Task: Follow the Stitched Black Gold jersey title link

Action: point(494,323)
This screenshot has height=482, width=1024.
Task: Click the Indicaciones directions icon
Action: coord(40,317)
····················
What to produce: The records must each be output verbatim, with nothing left out.

The answer:
Task: Follow the Stitched Black Gold jersey title link

Action: point(494,323)
This screenshot has height=482, width=1024.
Task: Click the Indicaciones directions icon
Action: coord(40,317)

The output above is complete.